Life sciences companies that wish to avoid FDA enforcement actions must be able to respond effectively to FDA-483s and Warning Letters. This webinar will discuss some of the common mistakes that companies make when submitting responses to the FDA and strategies for avoiding Warning Letters altogether.

Steven Niedelman serves as lead quality systems and compliance consultant to the FDA & Life Sciences practice team at King & Spalding, specializing in regulatory, enforcement and policy matters involving industries regulated by the FDA. He joins King & Spalding from Crowell & Moring LLP, where he was a senior consultant in its health care group. Mr. Niedelman retired from the FDA in 2006 after a 34-year distinguished career, where he served as the Deputy Associate Commissioner for Regulatory Affairs and as Chief Operating Officer of the Office of Regulatory Affairs.

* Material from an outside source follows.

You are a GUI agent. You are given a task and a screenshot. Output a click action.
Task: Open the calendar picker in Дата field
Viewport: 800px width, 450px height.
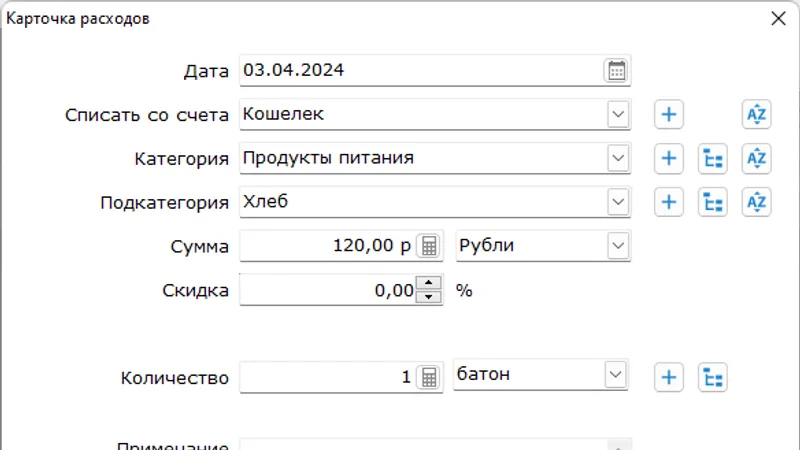pos(617,71)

He ensured consistent interpretation of the FDA’s regulatory policies by directly overseeing offices at the headquarters of the Office of Regulatory Affairs (ORA), including the Office of Regional Operations, Office of Enforcement and Office of Criminal Investigations. Additionally, Mr. Niedelman assisted in the day-to-day management of the FDA’s nearly 3,400 field staff responsible for investigative and laboratory operations. Before joining the Office of Enforcement, Mr. Niedelman spent nearly 24 years throughout the Office of Compliance at the Center for Devices and Radiological Health (CDRH) in a number of management positions. During those nearly 24 years at CDRH he was responsible for implementing many of the newly created statutory requirements and drafting and shaping many of the regulations and policies affecting the sale, distribution and promotion of medical devices.